Editorial: Undecided? Be a Nurse

Last Tuesday I felt like a red, juicy, seedy, round tomato.

Red like a tomato because I had a high fever. Juicy like a tomato because I felt like I was going be sick. Seedy like a tomato because my throat was sore and my tonsils were swollen. Round like a tomato because I was immobile.

Every time I stood up my head started to throb even worse than it was already.

I was sick.

I thought it was the flu, because after the first 24 hours I started to feel better. I even went into work.

But the next day, I woke up with all the same tomato-like symptoms again.

I started to panic.

Oh no. Did I have the swine flu? Is that why this sickness was acting all wacky?

Before I could get super worried, I began to regain my strength again. I thought, “This has to be the end of it.”

But when I woke up the next day. you see the pattern.

On Friday, my boyfriend took me to the doctor’s office. It wasn’t the flu. It wasn’t strep throat, like my mom had told me it was.

It was a throat infection.

A throat infection? What exactly does that mean anyway? I was having other symptoms besides in my throat, like the vomiting, the headaches and the fever.

They gave me some amoxicillin to take three times a day.

Isn’t amoxicillin only for people with strep throat?

But after the visit and after my first three rounds of the humongous pill, I can’t deny it-I started to feel better.
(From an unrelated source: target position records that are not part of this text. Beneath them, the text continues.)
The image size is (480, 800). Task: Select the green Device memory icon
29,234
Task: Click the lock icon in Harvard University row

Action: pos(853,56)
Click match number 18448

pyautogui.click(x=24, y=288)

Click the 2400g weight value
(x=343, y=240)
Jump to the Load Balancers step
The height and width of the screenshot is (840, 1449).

I feel better now, and it’s been four days.

That’s when I started thinking back to an interview I had a while ago with a recently graduated high school senior who is going to go into nursing. All you need is two years of school, possibly at Lake Land, where she was going, and you could be a certified nurse.
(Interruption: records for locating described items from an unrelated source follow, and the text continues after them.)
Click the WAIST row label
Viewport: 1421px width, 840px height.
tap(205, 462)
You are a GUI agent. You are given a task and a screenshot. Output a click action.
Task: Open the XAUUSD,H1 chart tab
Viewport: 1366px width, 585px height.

I remember thinking, “You know, nursing is a pretty good field to get into right now. Especially with the way the economy is.”

They are in such high demand, that as soon as you start off as a nurse, you begin to receive bonuses right away.

The baby boomer population is getting older, and when you get older you tend to have more health problems. So, nurses will always be needed in the future.

Of course there are the downfalls because the doctors always bring in the nurses to do the dirty work, like cleaning up after a patient-ew-or doing the tests. But it seems the benefits tremendously outweigh the disadvantages.

Number one, you are helping someone. Number two, if you or your family ever has anything happen to them, you’ll know what to do. And number three, the big pay checks and the guarantee of finding a job.